TEXT PROVIDED:
--------
It would appear that we have hit intellectual bedrock with the shovel of a stupid comment

2 points

I would stress caution when reading this post. As consumers of evidence, we have a responsibility to analyze and evaluate the quality of studies before using them to influence our practice. When reviewing the psychometric properties of this study we can see several areas of concern that should make us question the weight we put in this conviction. To name a few, this study is from 1986 and included only 20 patients. Further more, we risk misinterpreting data when saying a treatment 'doesn't work' when it is being compared to another treatment control. i.e. if both groups are getting other treatment then non significant change allow us to say there is no difference, not that one is necessarily ineffective. Hopefully that makes sense to people.

My light-hearted illustration of exercising caution and analysis of results would be if i present to you a research study that suggests healthy people cost more than overweight people over their lifespan (actual research) yet as consumers (excuse the pun!) of this evidence we would clearly read between the lines and evaluate the quality and applicability of said outcomes before encouraging each other to be overweight.

0 points

I feel that more weight has to be placed on clinical experience. It may not been back by scientists, but I don't see scientists healing my patients either. When I apply U/S in cases where it is indicated, (IN ADDITION TO MANUAL THERAPY) I see clinically significant result. Whether a lab scientist agrees doesn't change the fact my patient gets better and leaves with a positive impression of PT.

1 point

It is inaccurate to suggest that there is no evidence. Evidence is a spectrum, varying in applicability and quality. There may not be lab controlled high quality evidence but there is in fact sufficient and new evidence to support the use of ultrasound in certain cases.

The key is whether a therapist can clinical rationalize and reason its use, i.e. apply it where it will actually make a difference.

1 point

I prefer using manual therapy and not electrotherapy as I prefer to get hands on

1 point

When financial restraints are becoming more and more prominent in the application of health care, we cannot support funding practice that is ineffective. Plus we need to support the integrity of our profession and work at taking the practice forward not backwards.
--------
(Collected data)

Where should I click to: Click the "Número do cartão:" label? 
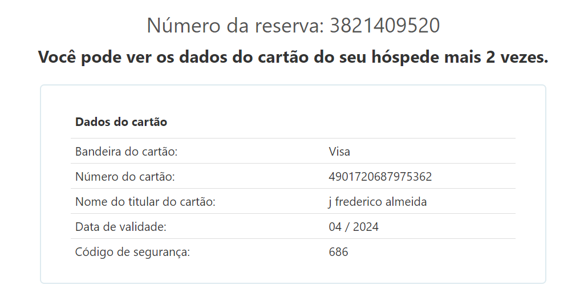(x=125, y=177)
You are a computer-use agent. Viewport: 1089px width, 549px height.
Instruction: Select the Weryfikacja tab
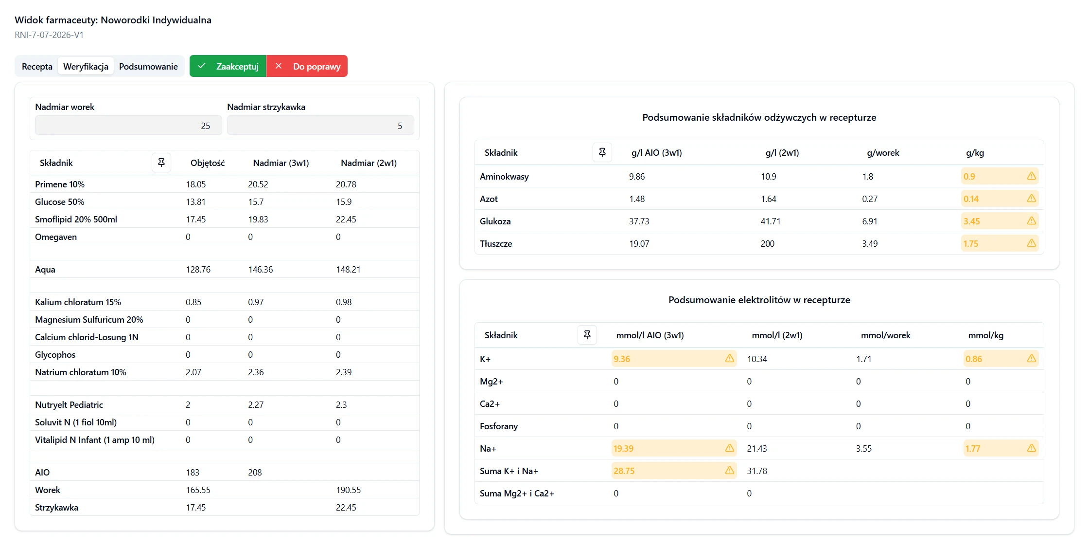point(86,66)
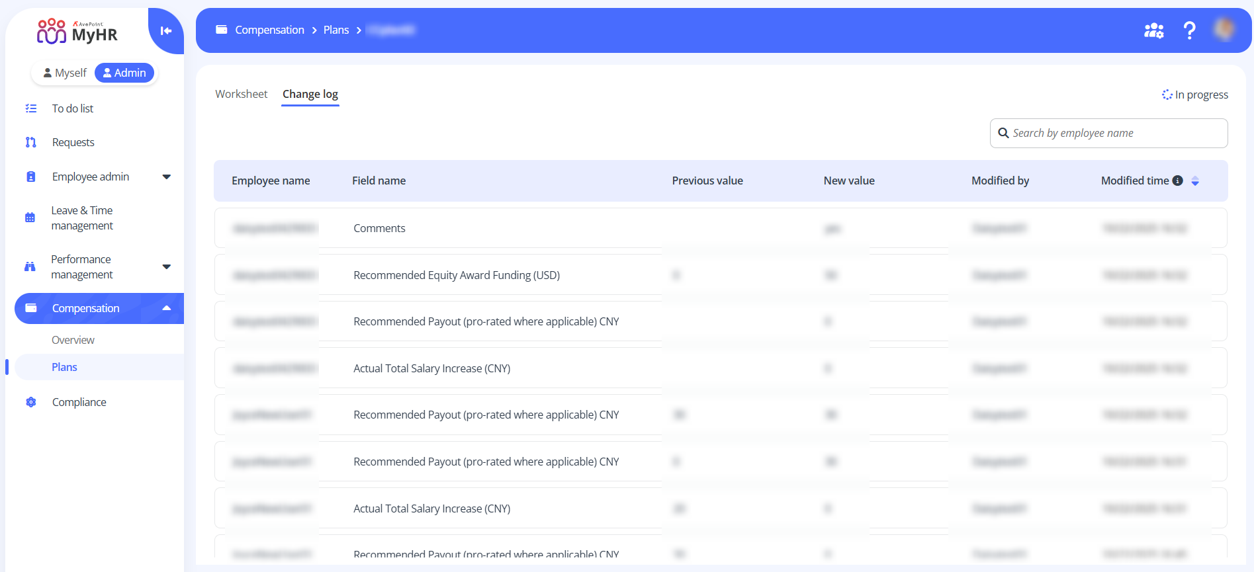Open Plans in the breadcrumb
Screen dimensions: 1254x572
point(336,30)
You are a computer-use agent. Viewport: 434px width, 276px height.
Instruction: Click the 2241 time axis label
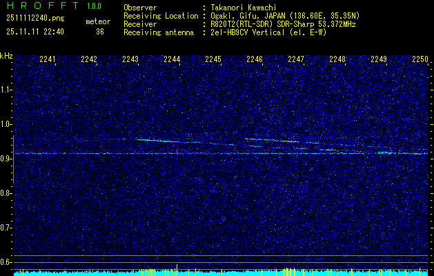[48, 59]
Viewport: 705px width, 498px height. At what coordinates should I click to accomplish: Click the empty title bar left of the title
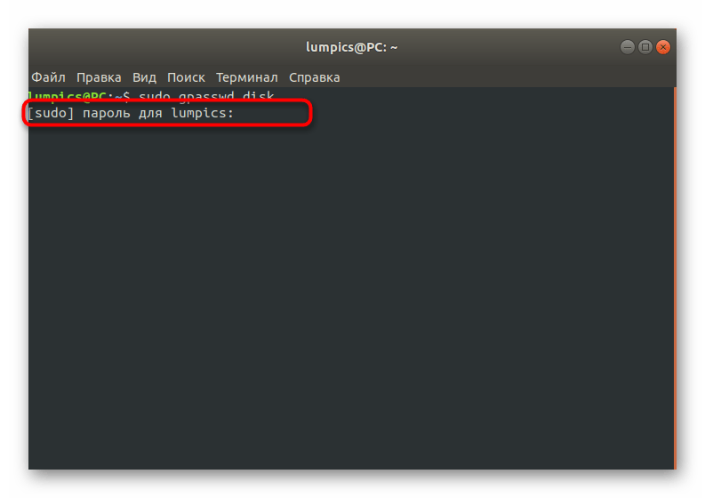(166, 47)
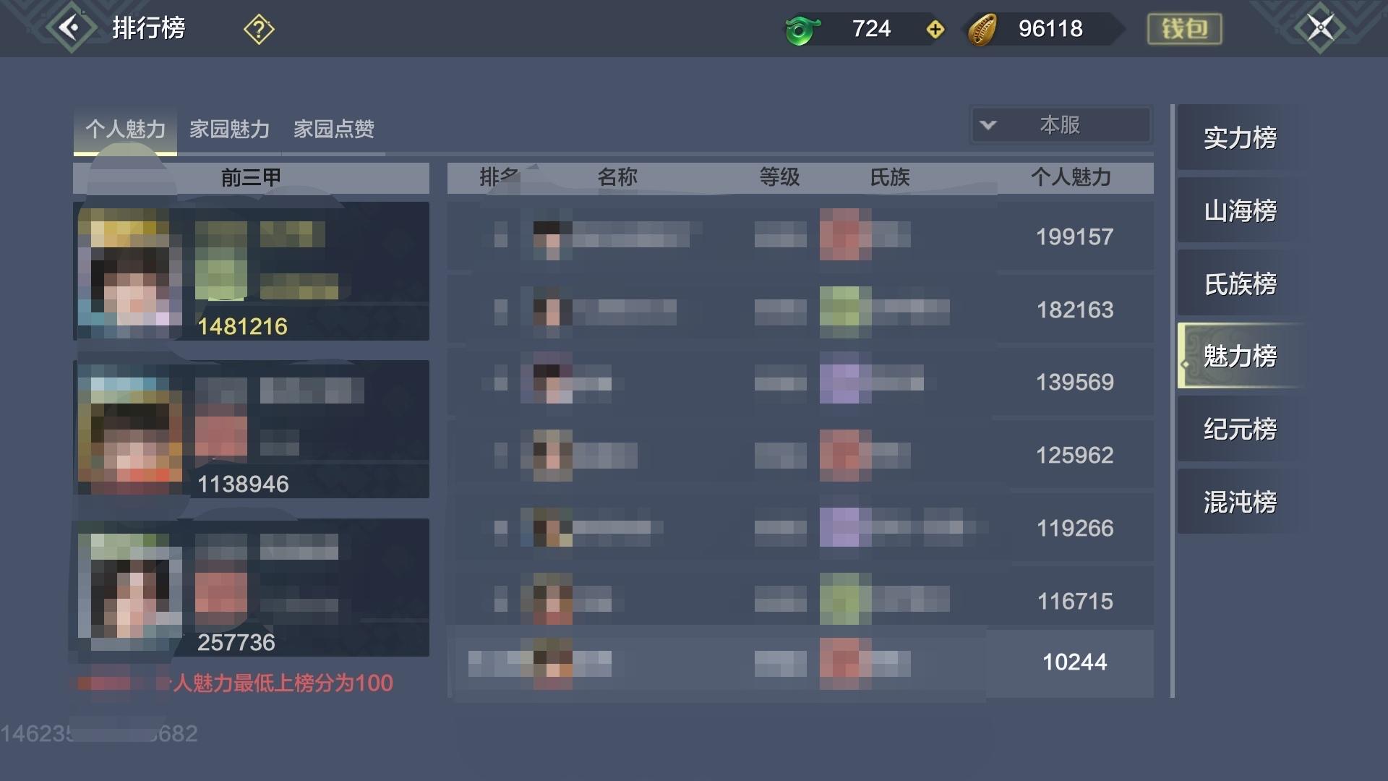Viewport: 1388px width, 781px height.
Task: Select your own row showing 10244
Action: click(800, 662)
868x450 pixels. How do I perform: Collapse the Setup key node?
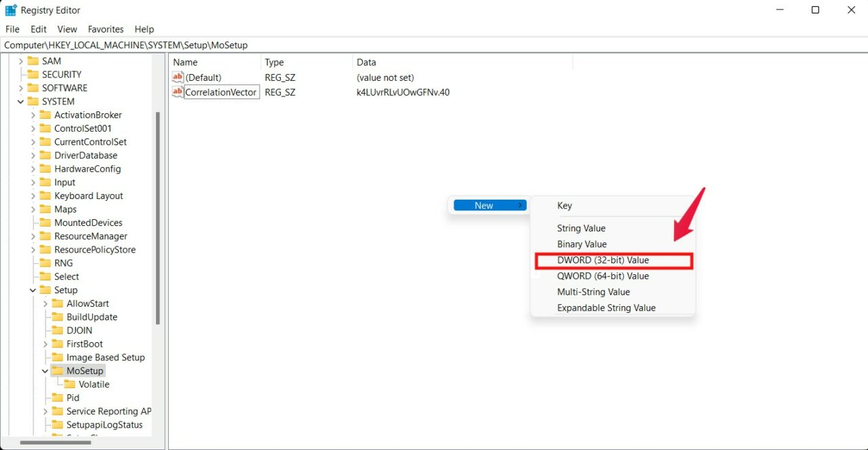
--------
ABOUT THIS EXERCISE: In the comment thread on ultrasound therapy, how many patients did the 1986 study include?

SOLUTION TO THIS PROBLEM: Only 20 patients.